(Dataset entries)
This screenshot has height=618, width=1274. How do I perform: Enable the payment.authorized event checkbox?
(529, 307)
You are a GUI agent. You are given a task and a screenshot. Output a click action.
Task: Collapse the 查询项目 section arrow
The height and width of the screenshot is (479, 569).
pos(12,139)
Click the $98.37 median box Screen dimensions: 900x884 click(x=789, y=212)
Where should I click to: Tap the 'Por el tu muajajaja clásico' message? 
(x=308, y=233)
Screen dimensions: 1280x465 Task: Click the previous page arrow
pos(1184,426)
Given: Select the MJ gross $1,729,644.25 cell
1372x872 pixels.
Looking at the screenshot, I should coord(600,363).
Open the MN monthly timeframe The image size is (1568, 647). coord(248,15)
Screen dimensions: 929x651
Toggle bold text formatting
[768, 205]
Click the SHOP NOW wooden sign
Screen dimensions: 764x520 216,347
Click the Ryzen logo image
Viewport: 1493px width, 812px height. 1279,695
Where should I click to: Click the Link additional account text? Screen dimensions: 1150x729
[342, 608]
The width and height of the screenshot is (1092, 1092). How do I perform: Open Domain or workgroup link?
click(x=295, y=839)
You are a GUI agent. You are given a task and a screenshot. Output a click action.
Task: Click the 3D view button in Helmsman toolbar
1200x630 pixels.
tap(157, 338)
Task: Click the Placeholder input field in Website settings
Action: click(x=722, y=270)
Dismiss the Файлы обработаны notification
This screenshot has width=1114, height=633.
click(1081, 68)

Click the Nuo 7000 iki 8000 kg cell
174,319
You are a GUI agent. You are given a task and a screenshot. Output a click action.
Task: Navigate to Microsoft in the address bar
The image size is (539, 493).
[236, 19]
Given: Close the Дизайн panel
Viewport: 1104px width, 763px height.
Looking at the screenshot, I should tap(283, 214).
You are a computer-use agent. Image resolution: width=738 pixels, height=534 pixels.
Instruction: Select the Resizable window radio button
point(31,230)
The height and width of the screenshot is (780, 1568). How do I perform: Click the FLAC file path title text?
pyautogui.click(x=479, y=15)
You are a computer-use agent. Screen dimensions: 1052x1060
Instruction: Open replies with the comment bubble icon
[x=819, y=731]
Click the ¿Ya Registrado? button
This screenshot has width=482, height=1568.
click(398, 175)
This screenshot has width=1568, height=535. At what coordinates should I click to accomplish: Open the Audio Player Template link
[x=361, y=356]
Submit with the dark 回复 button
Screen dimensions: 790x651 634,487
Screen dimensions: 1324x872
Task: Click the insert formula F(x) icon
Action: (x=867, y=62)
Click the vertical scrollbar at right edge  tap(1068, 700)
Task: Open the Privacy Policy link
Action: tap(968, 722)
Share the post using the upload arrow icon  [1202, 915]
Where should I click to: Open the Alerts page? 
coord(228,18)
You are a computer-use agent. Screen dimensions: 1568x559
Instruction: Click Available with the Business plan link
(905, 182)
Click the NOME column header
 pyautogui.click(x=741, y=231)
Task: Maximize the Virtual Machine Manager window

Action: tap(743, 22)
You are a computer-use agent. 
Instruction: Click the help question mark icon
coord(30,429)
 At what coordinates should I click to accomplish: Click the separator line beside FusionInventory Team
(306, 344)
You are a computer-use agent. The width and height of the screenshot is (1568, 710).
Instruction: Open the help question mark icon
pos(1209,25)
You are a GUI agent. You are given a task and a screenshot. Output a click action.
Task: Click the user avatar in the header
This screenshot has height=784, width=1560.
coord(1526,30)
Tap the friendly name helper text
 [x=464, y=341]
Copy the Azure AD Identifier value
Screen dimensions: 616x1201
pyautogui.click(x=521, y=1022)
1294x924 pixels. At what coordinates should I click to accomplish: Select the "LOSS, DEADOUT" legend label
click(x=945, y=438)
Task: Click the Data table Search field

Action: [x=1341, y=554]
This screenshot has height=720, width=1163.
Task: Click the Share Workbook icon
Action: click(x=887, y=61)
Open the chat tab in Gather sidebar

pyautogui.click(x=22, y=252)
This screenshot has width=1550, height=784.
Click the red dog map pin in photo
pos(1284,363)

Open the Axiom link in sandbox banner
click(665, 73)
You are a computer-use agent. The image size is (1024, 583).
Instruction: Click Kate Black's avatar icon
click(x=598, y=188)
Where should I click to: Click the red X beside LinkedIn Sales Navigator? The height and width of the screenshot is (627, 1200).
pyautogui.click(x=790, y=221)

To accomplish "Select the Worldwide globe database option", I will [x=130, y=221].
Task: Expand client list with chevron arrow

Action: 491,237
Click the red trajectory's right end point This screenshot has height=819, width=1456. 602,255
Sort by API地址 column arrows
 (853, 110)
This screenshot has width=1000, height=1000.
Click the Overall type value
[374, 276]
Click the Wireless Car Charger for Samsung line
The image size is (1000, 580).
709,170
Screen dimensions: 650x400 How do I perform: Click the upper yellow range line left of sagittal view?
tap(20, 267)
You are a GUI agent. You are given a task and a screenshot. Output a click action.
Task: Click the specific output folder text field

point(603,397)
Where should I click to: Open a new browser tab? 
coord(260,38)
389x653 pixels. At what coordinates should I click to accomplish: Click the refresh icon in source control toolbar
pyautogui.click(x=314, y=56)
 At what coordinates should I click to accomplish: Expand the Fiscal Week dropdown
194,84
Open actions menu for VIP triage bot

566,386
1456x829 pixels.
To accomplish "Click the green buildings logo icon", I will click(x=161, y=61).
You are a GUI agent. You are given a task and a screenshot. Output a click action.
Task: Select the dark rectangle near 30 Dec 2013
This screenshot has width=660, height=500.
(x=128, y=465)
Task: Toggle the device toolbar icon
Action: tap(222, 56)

### REQUIRED ACTION
Please return every line from the one that contains "Task: Select the" through the end of the entries, exactly, leaving out all others.

### SOLVED PROBLEM
Task: Select the dark rectangle near 30 Dec 2013
This screenshot has width=660, height=500.
(x=128, y=465)
Task: Toggle the device toolbar icon
Action: tap(222, 56)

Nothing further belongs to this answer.